This opportunity to rebut charges distinguishes this case from Horne Brothers, upon which appellants rely. In Horne Brothers, plaintiff was suspended from bidding on government contracts because of alleged unlawful activities regarding prior government contracts. When the government refused to award Horne a naval vessel repair contract on which it was low bidder, Horne sought and was granted a preliminary injunction. Although Horne was subsequently indicted for these activities, the District Judge refused to dissolve the injunction. On appeal the D.C. Circuit reversed, finding Horne not likely to prevail on the merits. The court went on, however, to address the procedures utilized in suspending contractors, noting that the existing suspension regulations did not require that the suspended contractor be offered an opportunity to confront his accusers and to rebut the "adequate evidence" against him even though suspension might last for more than 18 months.
Appellants seize on the following language from Horne Brothers in support of their position.
While we may accept a temporary suspension for a short period, not to exceed one month, without any provision for according such opportunity to the contractor, that cannot be sustained for a protracted suspension.
463 F.2d at 1270.
In Horne Brothers, the suspended contractor was given no opportunity to rebut the adequate evidence finding. Under the present regulations, promulgated following Horne Brothers, suspended contractors denied a hearing are provided the opportunity to present information or argument, in person, in writing, or through representation in opposition to the suspension. Thus under the current regulations, suspended contractors will not "dangle in suspension for a period of one year or more" before being given an opportunity to rebut charges. 463 F.2d at 1271. Under most circumstances, this opportunity coupled with proper notice will timely cure such errors as suspending the wrong contractor or suspending a contractor based on mere suspicion, unfounded allegation, or error. This opportunity, however, is only meaningful if the notice is sufficiently specific to permit the suspended contractor to collect and present relevant evidence refuting the charges contained therein.

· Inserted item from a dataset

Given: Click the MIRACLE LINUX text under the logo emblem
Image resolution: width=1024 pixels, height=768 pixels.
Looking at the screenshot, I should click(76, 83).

We turn then to the adequacy of the notice required by the regulations and provided here.
NOTICE
Appellants' second due process challenge is that the general notice required by the regulations and given here is deficient because it did not inform appellants of the reasons for their suspension and thus made any subsequent opportunity to be heard meaningless. Not only was the notice in general terms but the reasons originally given were later modified. Commissioner Marschall's affidavit filed in the District Court proceeding states that the grounds for suspension are:
The fraudulent representations involve the status of Transco Security, Inc., a Delaware Corporation, as a small business and overcharges to the Government based on work which Transco Security, Inc., a Delaware Corporation, represented was performed for the Government, but which was, in fact, not performed. In addition, Transco Security of Ohio has misrepresented the caliber of performance of its employees resulting in over-billings.
The earlier notices had referred to misrepresentations regarding the eligibility of Transco-Ohio and billing irregularities by that corporation as well as the Delaware corporation. There was no reference to the quality of personnel.

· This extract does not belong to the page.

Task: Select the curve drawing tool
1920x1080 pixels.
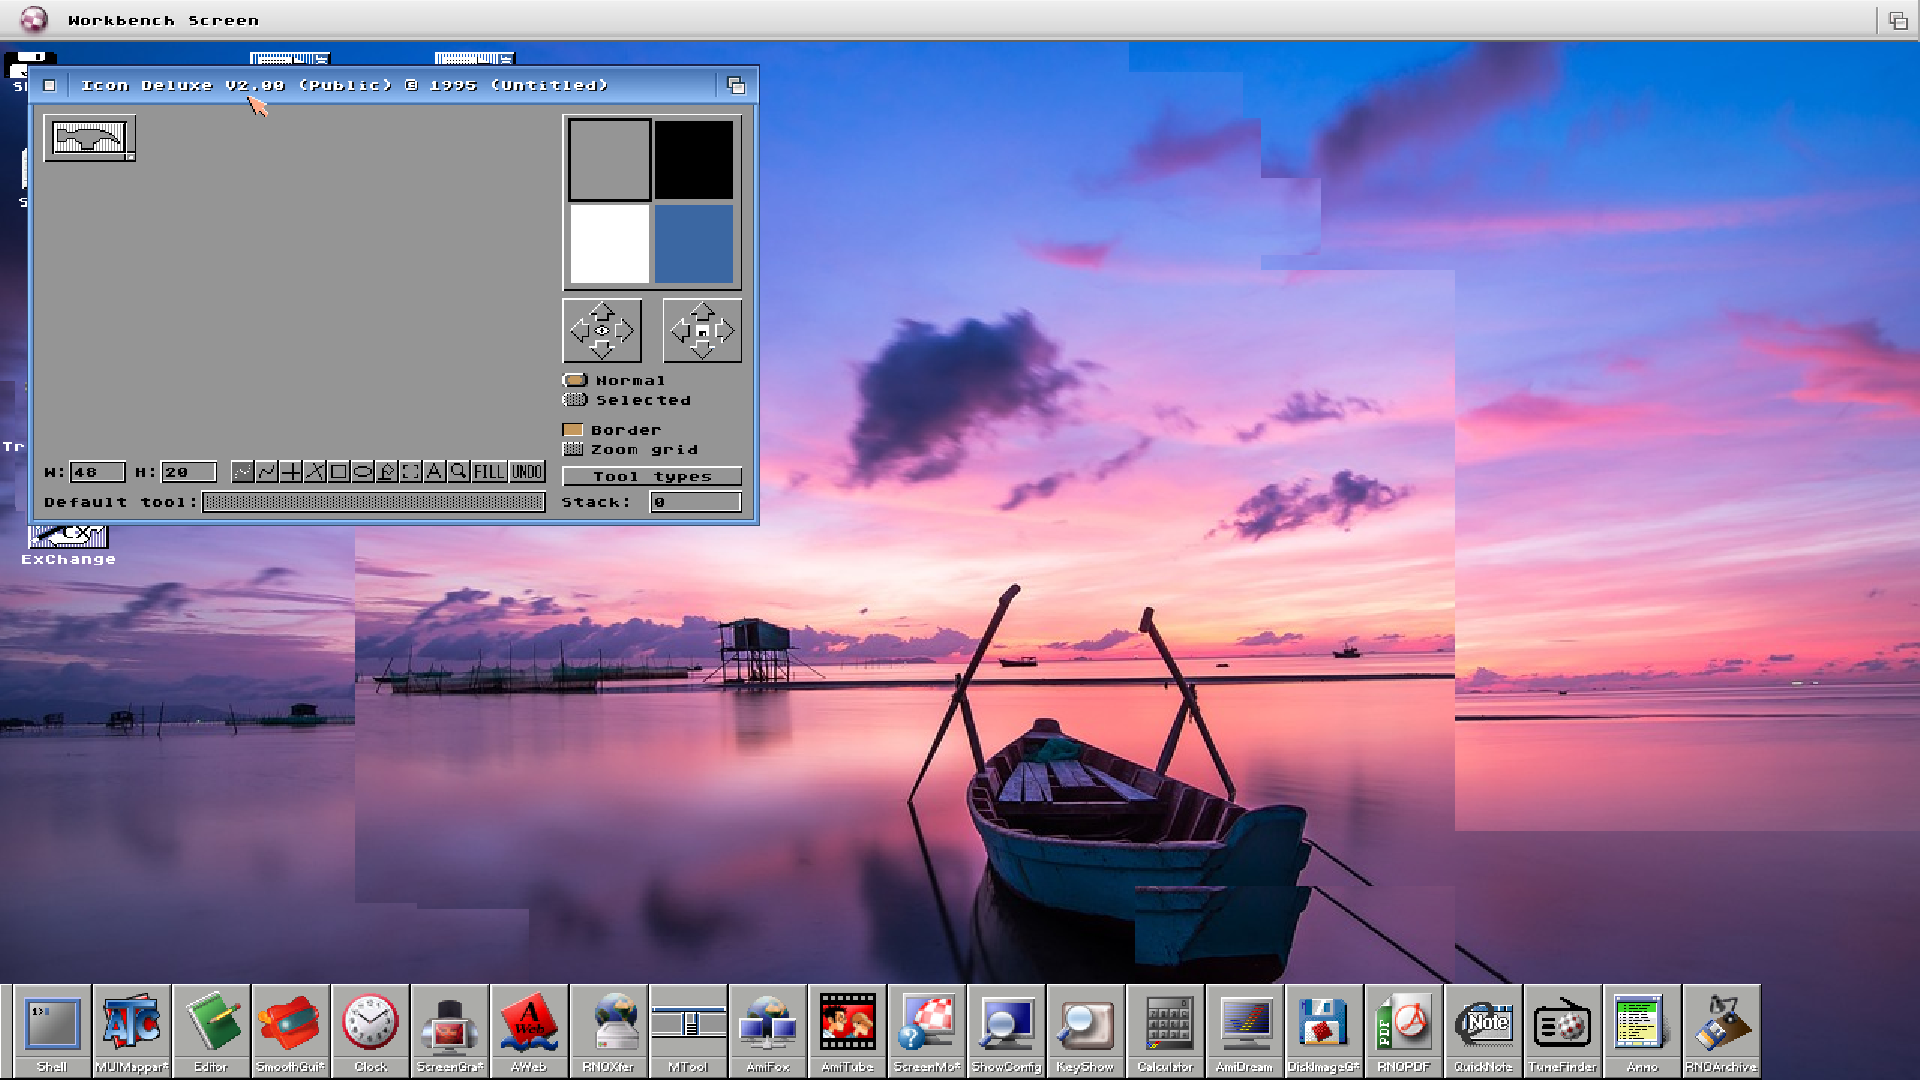Action: [268, 472]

Due process requires "notice reasonably calculated, under all the circumstances, to apprise interested parties of the pendency of the action and afford them an opportunity to present their objections." Mullane v. Central Hanover Bank & Trust Co., 339 U.S. 306, 314, 70 S. Ct. 652, 657, 94 L. Ed. 865 (1949). Or, as recently expressed, the purpose of notice is to apprise the affected individual of, and permit adequate preparation for, an impending hearing. Memphis Light, Gas & Water Division v. Craft, 436 U.S. 1, 98 S. Ct. 1554, 56 L. Ed. 2d 30 (1978).
The general notice which appellants received did not permit adequate preparation for participation in a meaningful way in any forthcoming hearing or equivalent proceeding. Appellants were suspended for, among other things, "billing irregularities." At the time this information was received, appellants had performed a number of contracts for the GSA over several years at various locations. Appellants were not told to which of these contracts the "billing irregularities" referred. Without further identifying information of at least the contract involved, and approximate date of misbillings, it would be at best onerous and at worst virtually impossible to effectively gather and present relevant information refuting this general charge.
Similarly the charge "misrepresented the caliber of employees" is also deficient. Which employees assigned to which of Transco-Ohio or Transco-Delaware's contracts does the charge refer and how was the caliber of employees misrepresented? Does it refer to the extent or quality of the employees training or to their actual performance, their diligence, tardiness, absences? It should be possible to provide at least some specifics.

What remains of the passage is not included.